Job:
Show each line from the items below that contains the word "width", copied in full.

Raw records:
☆ ☆ ☆ ☆ ☆
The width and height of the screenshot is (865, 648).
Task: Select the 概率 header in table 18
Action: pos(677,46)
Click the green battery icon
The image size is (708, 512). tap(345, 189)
☆ ☆ ☆ ☆ ☆
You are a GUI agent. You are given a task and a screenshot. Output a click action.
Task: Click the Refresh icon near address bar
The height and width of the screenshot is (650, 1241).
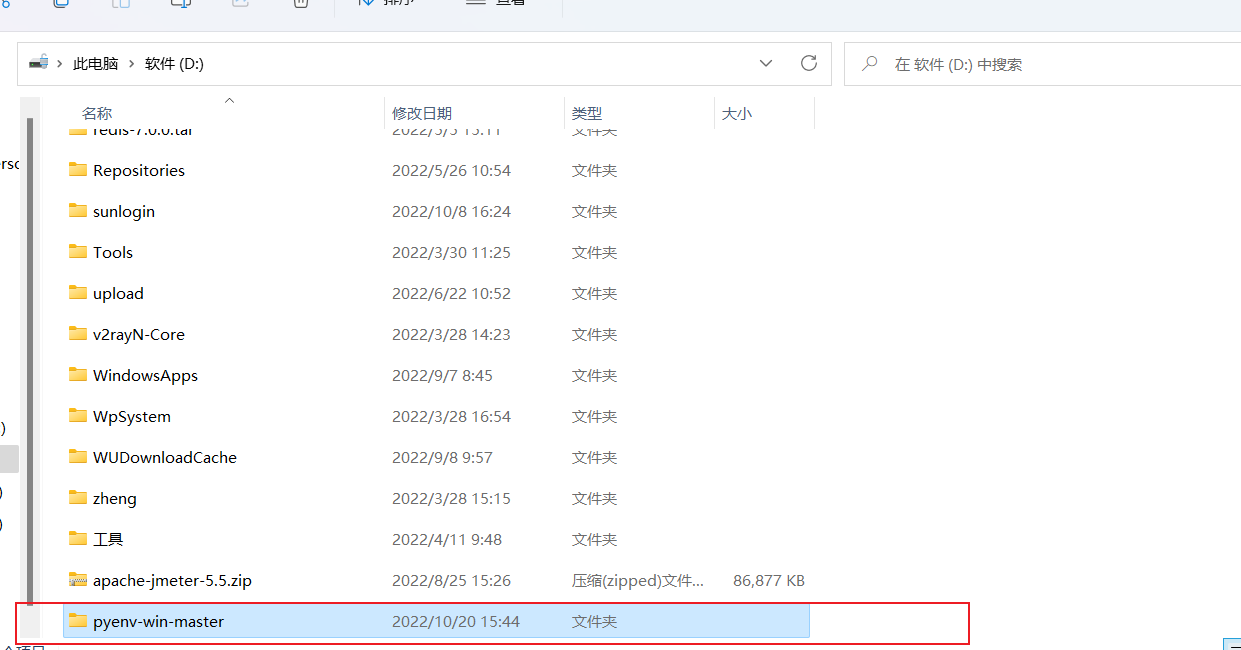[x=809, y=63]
☆ ☆ ☆ ☆ ☆
Answer for the task:
The width and height of the screenshot is (865, 648).
The height and width of the screenshot is (650, 1241).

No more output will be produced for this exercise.